Problems -
**1.** Reproduce the part of the Enosburgh Dairy Day article that opens with the words containing "The first Dairy" and closes with "the townspeople’s income.".
**2.** According to the Enosburgh Dairy Day article, which two events remain staples of the festival?
**3.** Go on with the Enosburgh Dairy Day article from where it stops.

Photo and Story by Ruthie Laroche
Donald and Ruth Wright are remembered by many in Enosburgh as a hard working couple who carried on the long tradition of Wright family farming. They have special significance in the month of June and on Dairy Day, especially. Ruth, together with her husband Donald, and a County Agent named Walter Rockwood, put the pieces together for the celebration of the first June Dairy Day in Enosburgh.
The first Dairy Day was a single day affair with all the activities centered on the industry that made up for a large portion of the townspeople’s income.
This year the festival will celebrate its 61st year, and there seemed to be no better way to celebrate the festival than to take some time to sit down with the folks who own and operate the home farm where Ruth and Donald lived, and that no doubt inspired them to create a festival dedicated to celebrating the life they enjoyed. “They started the festival to promote dairy,” Carroll Wright, Ruth and Donald’s son, said, “They called the area the Dairy Capitol of the World.”
“It didn’t always use to be a big festival,” said Darlene Wright, Carroll’s wife. She recalls that her mother-in-law, Ruth was very pleased with the dairy based activities that the festival promoted. Some of the events have changed over the years, but the milking contest and the Dairy Princess pageant remain staples of the festival.
Ruth brought the idea of the Dairy Pageant to the festival, including the tiara, sash, and the milk mustache. Darlene recalls how much Ruth loved the local community and how she was always looking for ways to support local businesses and local artisans. The festival was a direct expression of her desire to see the small-town life and values celebrated each year.

Source excerpt -

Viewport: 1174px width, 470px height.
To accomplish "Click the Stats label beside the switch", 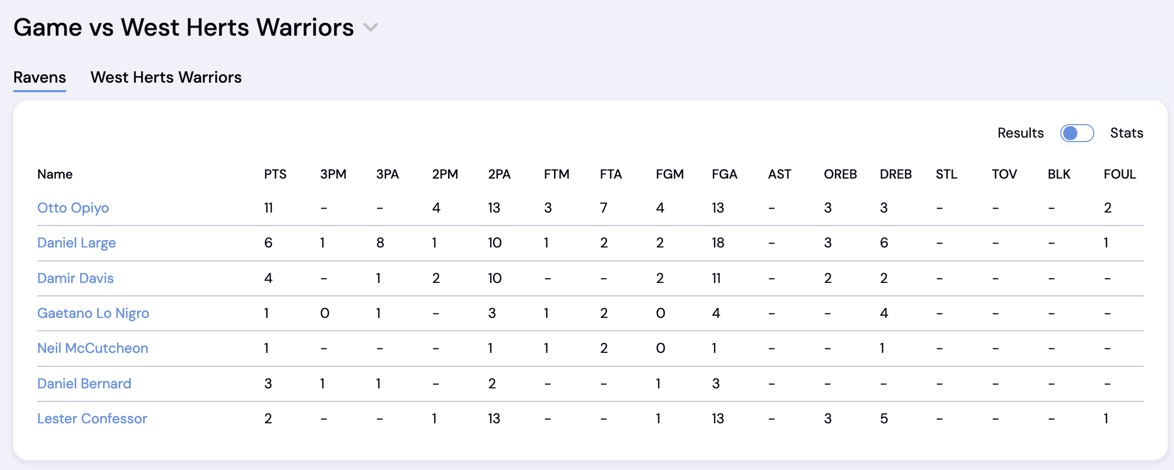I will click(1126, 133).
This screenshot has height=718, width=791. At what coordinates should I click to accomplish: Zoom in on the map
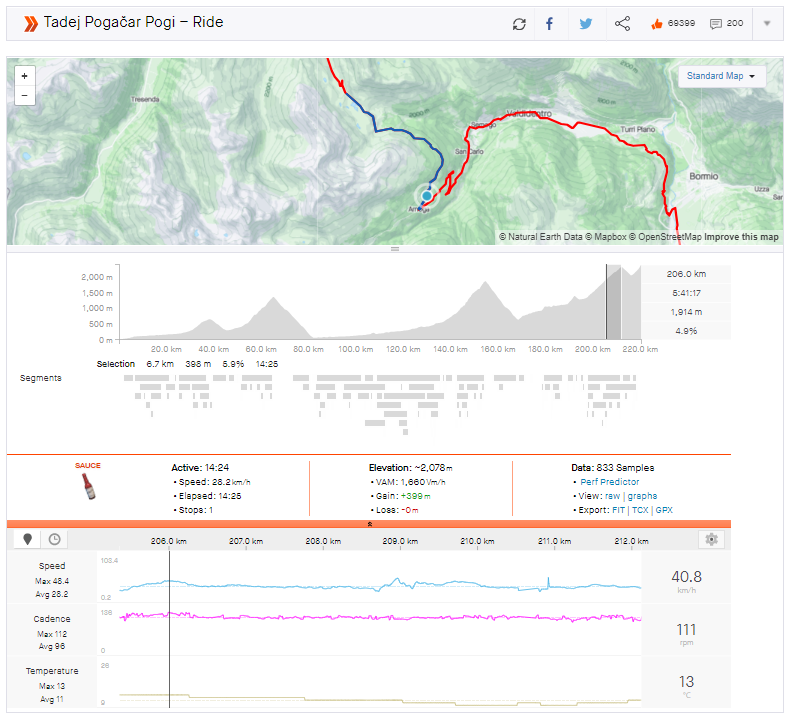(24, 76)
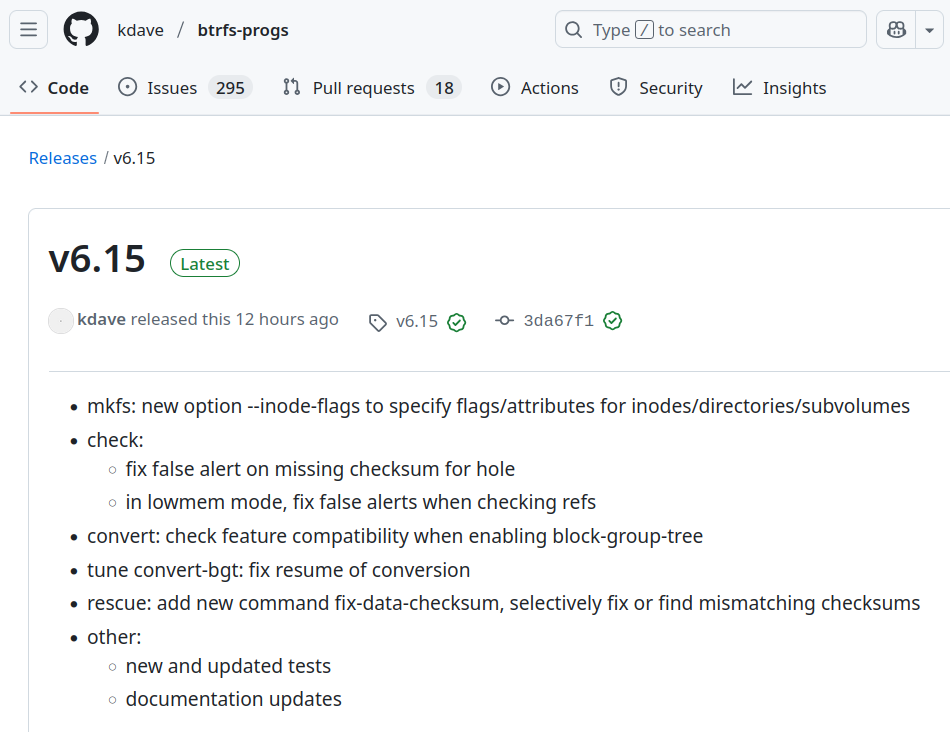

Answers for the exercise -
**1.**
The first Dairy Day was a single day affair with all the activities centered on the industry that made up for a large portion of the townspeople’s income.

**2.** The milking contest and the Dairy Princess pageant.

**3.**
Today Carroll and Darlene Wright and their son Dean operate the Wright Farm, one of the five original farms in the Enosburg area. Carroll and his siblings come from a long line of Enosburgh farmers, the first being a man named Joseph Wright who arrived in the area and established the Wright farm in 1810. The Wright’s have not stopped working the land Joseph worked, and as of now, nine generations of the family have spent their lives on the homestead.
Carroll and Darlene have four children; daughters Sharyn, Brenda and Amy and son, Dean.
In the years since the original farm was settled, the Wrights have increased their farm with the purchase of other farms and land, including the farm originally owned by the Nichols family, another one of the five original farming families in Enosburgh.
Today, the Wrights still run the farm as a dairy farm, and Dean and his family and employees go about the daily chores, hay the fields, plant crops, and hope for a good harvest just as their predecessors have done for generations.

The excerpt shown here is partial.